Plastering aging movie stars onto cinematic failures, although detrimental for the art form, is unfortunately profitable. All too often, production companies coax actors into participating in would-be catastrophes in search of revenue.
Thankfully, Tom Hank’s latest film resurgence, Captain Phillips, triumphs over surrounding desperados, reaffirming my logic of using the aging actors in high octane thrillers. On the surface Paul Greengrass, known for his trademark skill to utilize hand-held cameras and small budgets to effectively dramatize real-life events, again shattered my optimistic expectations with a brilliantly paced, powerfully acted, retelling of the 2011 Somalian tanker hijacking whose achievement may eventually be grounds for recognition at the Oscars or Academy Awards.
The story revolves around the hijacking of the US Maersk Alabama, a cargo ship delivering humanitarian aid to Mogga Dishu. During the course of their delivery, a group of Somalian pirates, led by Abduwali Muse, approach and capture the moving vessel, leaving the titular character, Captain Phillips (Tom Hanks), to lead the terrified civilian occupants of the ship to safety. The plot, in essence, revolves around the dynamic and intense relationship held by the occupancy of both ships for the duration of the occupation, and tells its story with fines, holding the audience hostage.
Hank’s harrowing performance, grounded in realism but nonetheless moving, will please any fan of the thriller genre. His natural, reassuring demeanor, with the aid of competent acting and writing, gathers the audience under his wing, constantly forcing us to ask ourselves, “What would I do if I were in his situation?”. Phillip’s strengths lie not in his qualities of a fearless leader but as a ship captain who actually is afraid but refuses to admit it. Emoted nuances communicate an unseen fear that reveals a man who is scared out of his wits but knows that inaction and surrender are sadly paths to the same fate. Phillips displays a personal loyalty to integrity before the arrival of the hijackers, adding meaning and transparency to his later actions.

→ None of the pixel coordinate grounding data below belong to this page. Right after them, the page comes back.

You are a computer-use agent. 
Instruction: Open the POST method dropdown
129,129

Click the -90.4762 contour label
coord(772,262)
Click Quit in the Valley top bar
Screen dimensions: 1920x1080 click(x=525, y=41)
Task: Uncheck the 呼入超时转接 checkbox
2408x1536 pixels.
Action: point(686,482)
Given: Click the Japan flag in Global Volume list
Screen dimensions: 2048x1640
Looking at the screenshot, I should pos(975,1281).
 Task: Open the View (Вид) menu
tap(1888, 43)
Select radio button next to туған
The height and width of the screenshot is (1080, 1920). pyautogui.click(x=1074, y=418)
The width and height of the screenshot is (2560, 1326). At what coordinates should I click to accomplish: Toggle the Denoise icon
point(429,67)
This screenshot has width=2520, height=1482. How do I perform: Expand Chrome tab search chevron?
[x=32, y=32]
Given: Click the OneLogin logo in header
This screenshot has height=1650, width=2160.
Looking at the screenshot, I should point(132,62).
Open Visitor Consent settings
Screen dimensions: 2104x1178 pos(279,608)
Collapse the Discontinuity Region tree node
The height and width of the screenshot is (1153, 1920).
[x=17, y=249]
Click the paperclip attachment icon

The realistic cinematography that Greengrass utilizes the jittery, slight-of-hand camcorder style that, dually demonstrated in the Hurt Locker. The combined effort of all the boat crew is depicted through rapidly changing camera vantage points of the crew, captain, and attackers during the boat onset of the capture. Limited on a small cargo ship, the setting feels constricted. The stationary setting is offset by the constant tension and relentlessness of the plot. Fluid changes in leverage between the Somalians and boat crew help drive the film past its traditional limits.
On par with the film’s brilliant pacing is competent and convincing performances on the behalf of the entire cast. The Somalis, who could have easily been portrayed as one-dimensional belligerants, were comprised different personalities who actually interacted with the crew differently. Each of the pirates pursues a similar agenda for individual reasons that occasionally conflict with each other. During the film, one may be surprised by the depth of characterization and individuality given to the antagonists. This depth works through the different interactions and dispositions towards Phillips. Shrewd, tactical, forward-thinking, and above all, patient, Phillip’s character shines as the largest set piece in a sea of interesting personas. Unique personalities devoted to each of the individuals spreads sympathy across all the characters in the story, protagonists and antagonists alike. As the stakes, anxiety, and tension speed towards the shockingly climactic resolution, the film invests the viewer in its characters, only making the denouement the more heart-wrenching and effective.
Very rarely do thrillers of this vein achieve cinematic excellence, but Paul Greengrass’ most recent outing was a sure success. Comfortably packed into a 134 minute running time, the film understands its length, not overstaying its welcome nor leaving the audience with questions. I felt perfectly satisfied with the blindsiding conclusion, characters, pacing, and acting. All the important set pieces were present and accounted for. The only sense of lacking I felt was upon leaving the theatre.
This film will likely appeal to all fans of the thriller genre, under the caveat that this movie requires your full attention, but if you are willing to devote your senses to the screen for two hours, you will be very well rewarded.